In March 2008 the Claimant visited an indoor climbing centre owned and run by the Defendant company.
She attended with a number of colleagues as part of a team building exercise organised by her employer.
The Claimant did not have any prior rock climbing experience.
She and her colleagues completed a two hour session overseen by two instructors employed by the Defendant. For most of the day the Claimant was climbing on a high wall with a safety harness. Upon reaching the top of the wall she would be lowered down by the harness rather then climbing down.
For the last 10 minutes of the session the Claimant and her colleagues were allowed to use a lower wall with no safety harnesses. Instead the floor was covered with crash matting over 12 inches thick. Only one of the instructors was supervising the low wall.
The Claimant jumped off it a number of times. She claims she was not told to stop doing so. On one occasion when she jumped, she turned in the air and landed awkwardly.
The Claimant brought a claim for damages for the injury to her ankle.
The Claimant’s case was that one no instruction was given for the use of the low wall other than that only two people could be on the wall at the same time.
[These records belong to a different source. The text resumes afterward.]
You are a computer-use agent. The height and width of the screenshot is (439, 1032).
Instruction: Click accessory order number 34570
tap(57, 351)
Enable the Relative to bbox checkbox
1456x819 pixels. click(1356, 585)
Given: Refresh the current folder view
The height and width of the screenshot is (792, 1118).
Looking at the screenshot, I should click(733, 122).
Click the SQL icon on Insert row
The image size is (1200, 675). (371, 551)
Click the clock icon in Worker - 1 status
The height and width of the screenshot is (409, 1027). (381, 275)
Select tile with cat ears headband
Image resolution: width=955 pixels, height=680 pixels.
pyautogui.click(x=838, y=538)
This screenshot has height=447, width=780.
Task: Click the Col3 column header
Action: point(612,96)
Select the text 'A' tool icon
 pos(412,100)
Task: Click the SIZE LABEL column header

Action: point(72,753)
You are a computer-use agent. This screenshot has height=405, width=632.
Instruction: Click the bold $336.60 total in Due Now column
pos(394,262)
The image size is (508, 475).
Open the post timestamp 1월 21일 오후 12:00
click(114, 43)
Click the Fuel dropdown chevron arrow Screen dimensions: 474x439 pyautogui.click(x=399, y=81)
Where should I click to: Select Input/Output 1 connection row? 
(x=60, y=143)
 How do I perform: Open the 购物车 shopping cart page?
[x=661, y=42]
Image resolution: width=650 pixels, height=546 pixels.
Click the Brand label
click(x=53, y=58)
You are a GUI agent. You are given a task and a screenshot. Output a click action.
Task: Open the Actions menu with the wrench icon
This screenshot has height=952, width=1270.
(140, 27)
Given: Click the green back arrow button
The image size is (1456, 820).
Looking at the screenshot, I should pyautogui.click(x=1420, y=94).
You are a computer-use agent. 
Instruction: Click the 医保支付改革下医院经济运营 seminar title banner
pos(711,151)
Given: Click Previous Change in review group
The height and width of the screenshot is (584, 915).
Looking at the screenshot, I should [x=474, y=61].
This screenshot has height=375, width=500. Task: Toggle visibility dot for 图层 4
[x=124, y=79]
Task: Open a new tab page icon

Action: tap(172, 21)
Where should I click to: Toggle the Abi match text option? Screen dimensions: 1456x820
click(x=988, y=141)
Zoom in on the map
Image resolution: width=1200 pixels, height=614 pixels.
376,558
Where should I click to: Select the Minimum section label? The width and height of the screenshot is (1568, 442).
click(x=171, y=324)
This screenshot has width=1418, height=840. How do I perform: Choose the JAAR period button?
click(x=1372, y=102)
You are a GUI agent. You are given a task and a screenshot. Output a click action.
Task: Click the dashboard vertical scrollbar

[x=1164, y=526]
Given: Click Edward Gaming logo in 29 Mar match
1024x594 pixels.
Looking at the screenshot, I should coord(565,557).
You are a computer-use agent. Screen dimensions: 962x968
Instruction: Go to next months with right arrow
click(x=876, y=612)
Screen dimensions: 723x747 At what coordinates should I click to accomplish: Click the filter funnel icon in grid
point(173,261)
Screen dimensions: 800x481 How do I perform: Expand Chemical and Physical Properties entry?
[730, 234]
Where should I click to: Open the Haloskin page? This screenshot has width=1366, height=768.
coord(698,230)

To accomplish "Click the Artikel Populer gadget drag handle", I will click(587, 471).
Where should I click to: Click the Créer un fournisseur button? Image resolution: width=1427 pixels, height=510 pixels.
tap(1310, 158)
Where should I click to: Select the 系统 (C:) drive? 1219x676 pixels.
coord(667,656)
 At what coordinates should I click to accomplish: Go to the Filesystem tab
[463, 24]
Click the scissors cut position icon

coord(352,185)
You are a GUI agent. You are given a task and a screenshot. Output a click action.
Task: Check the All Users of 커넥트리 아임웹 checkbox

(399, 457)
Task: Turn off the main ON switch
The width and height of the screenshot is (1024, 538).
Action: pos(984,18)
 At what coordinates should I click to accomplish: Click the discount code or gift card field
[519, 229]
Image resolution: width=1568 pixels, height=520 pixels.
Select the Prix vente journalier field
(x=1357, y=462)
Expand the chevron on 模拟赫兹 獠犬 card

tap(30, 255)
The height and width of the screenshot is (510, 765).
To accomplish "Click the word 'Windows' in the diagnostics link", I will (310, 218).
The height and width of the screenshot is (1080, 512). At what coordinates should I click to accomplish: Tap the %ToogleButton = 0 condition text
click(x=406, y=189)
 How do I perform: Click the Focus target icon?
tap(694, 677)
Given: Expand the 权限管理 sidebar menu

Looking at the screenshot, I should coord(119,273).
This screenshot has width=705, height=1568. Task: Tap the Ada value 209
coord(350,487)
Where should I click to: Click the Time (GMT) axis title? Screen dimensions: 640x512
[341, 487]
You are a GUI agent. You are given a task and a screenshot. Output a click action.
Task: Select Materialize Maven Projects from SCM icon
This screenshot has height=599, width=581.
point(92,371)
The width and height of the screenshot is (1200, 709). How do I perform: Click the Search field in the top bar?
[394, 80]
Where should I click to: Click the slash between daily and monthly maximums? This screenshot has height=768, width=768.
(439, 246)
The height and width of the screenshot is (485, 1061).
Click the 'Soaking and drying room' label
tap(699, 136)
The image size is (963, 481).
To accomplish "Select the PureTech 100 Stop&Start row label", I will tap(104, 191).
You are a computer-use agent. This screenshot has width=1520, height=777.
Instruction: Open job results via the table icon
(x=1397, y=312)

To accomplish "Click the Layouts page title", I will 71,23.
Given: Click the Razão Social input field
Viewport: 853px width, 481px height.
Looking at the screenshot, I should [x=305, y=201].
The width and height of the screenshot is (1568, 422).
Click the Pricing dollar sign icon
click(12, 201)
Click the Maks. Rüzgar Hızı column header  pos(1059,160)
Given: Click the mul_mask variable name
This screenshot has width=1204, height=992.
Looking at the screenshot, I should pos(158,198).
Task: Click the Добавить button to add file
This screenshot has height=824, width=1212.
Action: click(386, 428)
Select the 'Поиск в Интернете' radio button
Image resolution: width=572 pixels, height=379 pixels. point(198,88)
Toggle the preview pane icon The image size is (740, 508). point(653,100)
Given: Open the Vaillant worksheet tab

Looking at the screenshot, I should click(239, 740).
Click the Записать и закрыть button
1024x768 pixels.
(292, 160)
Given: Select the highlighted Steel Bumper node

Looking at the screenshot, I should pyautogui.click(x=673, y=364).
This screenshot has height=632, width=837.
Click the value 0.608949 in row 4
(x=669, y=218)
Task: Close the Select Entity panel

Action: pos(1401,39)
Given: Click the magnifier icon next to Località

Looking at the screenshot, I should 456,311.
The Defence was that a formal safety briefing was given before anyone began to use the low wall. The briefing had informed the Claimant and her colleagues that they should climb down the wall rather than jumping.
The Defendant said that the Claimant had admitted that she had been told not to jump down, but had chosen to do it in any event.
The Court had to determine the following issues:
- whether the Claimant had been told not to jump down from the low wall;
- whether a duty of care was owed either to the Claimant by the Defendant;
- whether the Defendant had been in breach of the duty of care;
- whether the Defendant could rely on the defence of volenti non fit injuria; and
- whether the Claimant had contributed to her injury and if so to what extent.
It was held that on the balance of probabilities, that no words were said to the Claimant or her colleagues that clearly said there was a prohibition on jumping down from the low wall.
The Defendant was liable because it had assumed responsibility for the Claimant by providing instructors.
The Defendant had breached the duty because the Defendant had known that the Claimant had only climbed upwards that day, and the Defendant had therefore known or ought to have known that she was at a disadvantage on the low wall.
By not instructing her not to jump down from the wall, the Defendant had failed to discharge its duty of care to the Claimant.
With regard to volenti, as the risk of injury could and should have been avoided by proper instruction, volenti did not apply.
With regard to contributory negligence, the Claimant was one third to blame for the accident because she had chosen to jump and to turn as she did so.